This week’s lesson is dedicated by Mendy & Dinie Mangel in honor of their dear children and grandson.
A. The Headplate In Rome
This week’s Torah portion describes the headplate of the High Priest and its engravement, “Sacred to G-d” (source 1). The Rabbis of the Mishna argued about its format; according to tradition, it was written in two lines, but Rabbi Eliezer claimed to have seen it in Rome, and it was written in one (source 2). Maimonides rules like the former, that it is to be written in two lines, (source 3), and the Me’iri explains that the rabbis of the Mishna did not retract their opinion even in the face of Rabbi Eliezer’s eyewitness testimony (source 4).
The Rebbe cites these sources and explains that Judaism views tradition as stronger than the eyewitness testimony. Rabbi Eliezer’s viewpoint, after all, isn’t as simple as it seems.

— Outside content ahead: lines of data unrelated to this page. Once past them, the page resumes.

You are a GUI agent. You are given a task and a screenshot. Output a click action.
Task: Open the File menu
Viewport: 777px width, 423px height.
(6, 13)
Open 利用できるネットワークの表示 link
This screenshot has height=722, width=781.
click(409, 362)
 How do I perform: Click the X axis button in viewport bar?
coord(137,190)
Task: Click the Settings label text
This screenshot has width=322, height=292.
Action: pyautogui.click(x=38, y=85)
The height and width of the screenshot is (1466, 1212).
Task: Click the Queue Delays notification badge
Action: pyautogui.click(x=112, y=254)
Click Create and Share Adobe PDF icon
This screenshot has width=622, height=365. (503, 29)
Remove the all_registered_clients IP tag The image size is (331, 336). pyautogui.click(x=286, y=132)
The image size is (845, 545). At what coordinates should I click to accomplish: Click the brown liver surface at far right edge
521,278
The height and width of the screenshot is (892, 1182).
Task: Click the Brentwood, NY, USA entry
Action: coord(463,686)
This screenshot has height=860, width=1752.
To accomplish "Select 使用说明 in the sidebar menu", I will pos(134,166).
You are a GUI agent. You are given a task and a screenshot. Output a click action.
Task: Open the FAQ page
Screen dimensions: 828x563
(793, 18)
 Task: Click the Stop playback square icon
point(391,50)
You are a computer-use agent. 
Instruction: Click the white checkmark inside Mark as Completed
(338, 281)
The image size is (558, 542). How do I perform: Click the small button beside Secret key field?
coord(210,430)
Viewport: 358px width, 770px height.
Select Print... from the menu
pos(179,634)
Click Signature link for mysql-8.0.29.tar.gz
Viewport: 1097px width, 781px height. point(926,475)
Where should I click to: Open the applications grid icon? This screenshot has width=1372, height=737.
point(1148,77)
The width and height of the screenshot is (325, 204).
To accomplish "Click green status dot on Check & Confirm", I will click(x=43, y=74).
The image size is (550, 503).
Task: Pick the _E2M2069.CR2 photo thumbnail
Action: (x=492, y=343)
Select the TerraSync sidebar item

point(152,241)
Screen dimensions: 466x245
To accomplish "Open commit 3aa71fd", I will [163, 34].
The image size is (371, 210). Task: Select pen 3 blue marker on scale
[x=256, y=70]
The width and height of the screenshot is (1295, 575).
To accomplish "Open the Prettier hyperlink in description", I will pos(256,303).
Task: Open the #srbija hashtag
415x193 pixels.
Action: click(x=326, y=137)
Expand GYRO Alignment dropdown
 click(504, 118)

It is very likely that there were “imitation breastplates.”
B. The Menorah of Titus
The Torah describes the image of the menorah and Rashi explains that the arms were diagonal, not half-circle (source 5). This was also depicted by Maimonides and confirmed by his son, Rabbi Avraham (source 6). There are other important details of the menorah as well; for example, the Talmud says it had legs (source 7). In the writings of Josephus, we see another important fact: there were a number of menorahs besides for the official one used for the daily service in the temple (source 8).
The Rebbe presents these ideas and draws the same conclusion as before. Jewish tradition is very clear about the fact that the menorah had straight branches. The Arch of Titus, on the other hand, can be faulty for numerous reasons. Why would we go with Titus if we could go with Rashi, Maimonides, and the entirety of Jewish tradition?